Elle fait à nouveau couler de l’eau. Devant la vasque, elle se déshabille. La moiteur de l’air et l’intensité de son travail ont fait perler à sa peau des milliers de gouttelettes qui confluent en petits ruisseaux salés. Elle a besoin, envie de la fraîcheur de l’eau sur sa peau. Mais elle suspend son geste. Cela lui arrive parfois, oh, pas souvent, de temps en temps seulement. Alors, elle diffère. Elle s’attarde. Ses mains se posent sur son corps. Son visage, d’abord. La peau des joues, lisse encore, douce, lui dit parfois l’homme, le lobe des oreilles auquel pend le bijou qu’il avait offert, il y a longtemps – non, pas si longtemps… Le cou, fin, tendu, aux tendons dessinés dont elle suit le trajet du doigt… Les épaules… Elle les enserre, de ses deux bras, comme si c’étaient les bras d’un autre, elle en éprouve la rondeur et la douceur, peut-être un peu la maigreur, mais elle a trop peur, ne veut pas finir comme ses tantes et ses cousines, pour lesquelles l’aspect extérieur ne compte pas : pour elle, si… Ce corps de vingt-cinq ans, elle a envie de le sentir vivre. Elle voudrait lui apprendre ce qu’il sait déjà mais qu’il ne peut exprimer. Parce que c’est ainsi. Elle sait qu’elle n’a rien à dire.

Mais elle ne veut pas de ces pensées. Elle les chasse du même mouvement que celui qui dénoue ses cheveux noirs, qui s’écoulent sur ses épaules et cachent à moitié les seins. Elle voudrait ne plus se cacher. Elle écarte quelques mèches et prend son sein droit dans sa main. Le soupèse comme un fruit mûr, au marché du soir. Il est encore beau, malgré les grossesses, et les allaitements. Son autre main prend son sein gauche en coquille. La voici parée du plus beau costume de bains qu’elle n’aura jamais. Elle sourit à cette idée. Relâche ses bras et laisse ses mains se poser sur son ventre, sur ses cuisses, leur laisse la liberté de renouer le contact entre elle et elle, de la révéler à sa liberté oubliée, de lui redire que oui, elle a été belle, et que oui, elle l’est encore.

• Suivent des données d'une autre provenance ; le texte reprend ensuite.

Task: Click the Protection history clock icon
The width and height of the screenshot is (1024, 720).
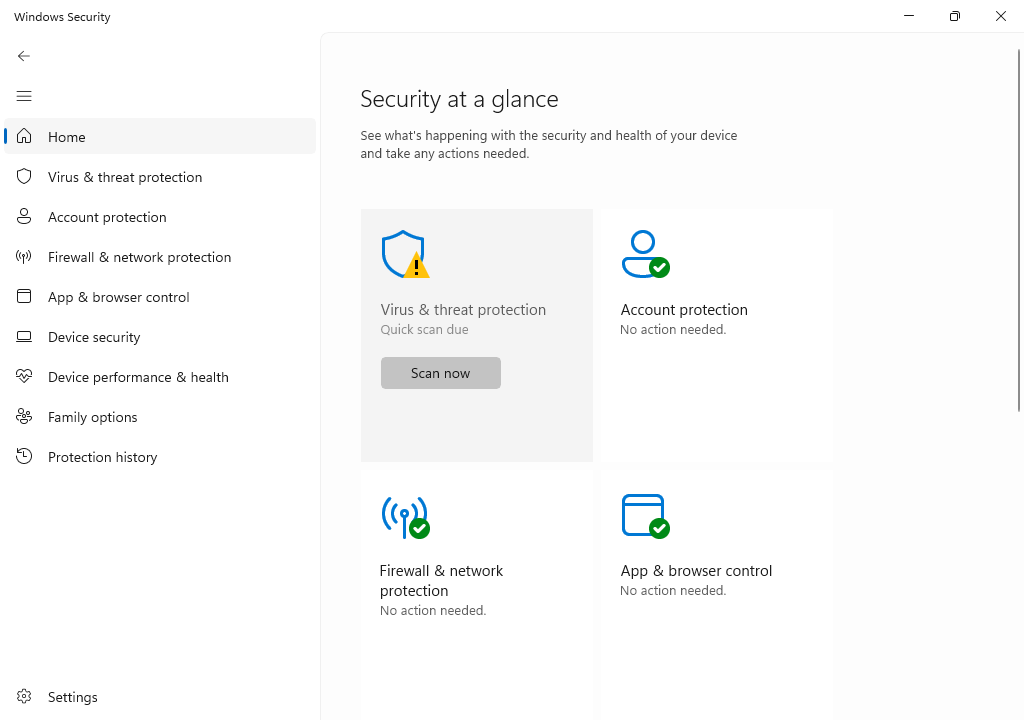Action: tap(24, 457)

Un oiseau passe dans la cour, traversant le rai de lumière qui filtrait de la fenêtre close : la femme rouvre les yeux et réalise qu’elle a oublié le temps, un peu trop longtemps… L’homme ne va pas tarder : elle a des achats à faire en ville et elle ne peut pas y aller sans lui. Vite, elle rassemble son abondante chevelure, la fixe par des épingles de corne. Deux traits de khôl à ses yeux, dessinés d’un geste. Les vêtements sont prêts. Les mêmes, toujours. Le pantalon. Les chaussettes dans les sandales. La longue robe noire. Le voile noué derrière la tête, qu’elle rabat avant de fixer le second derrière l’oreille. Les gants, enfin. Noirs, aussi. Qui basculent la fine mousseline noire sur le visage.

Elle est prête ; n’a plus qu’à l’attendre.

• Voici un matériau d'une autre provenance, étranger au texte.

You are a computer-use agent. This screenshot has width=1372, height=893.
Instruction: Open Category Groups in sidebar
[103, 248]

C’était une matinée ordinaire à Kaboul.

Sans titre

                                                                              (5ème prix au concours de nouvelles des Rencontres Hervé-Bazin 2011,
et publication dans le n° 64 de la revue Les hésitations d’une mouche)
(illust.© Brigitte Serrano)

 

Cette nouvelle a été publiée dans le recueil Série Noire (TheBookEdition, 2011)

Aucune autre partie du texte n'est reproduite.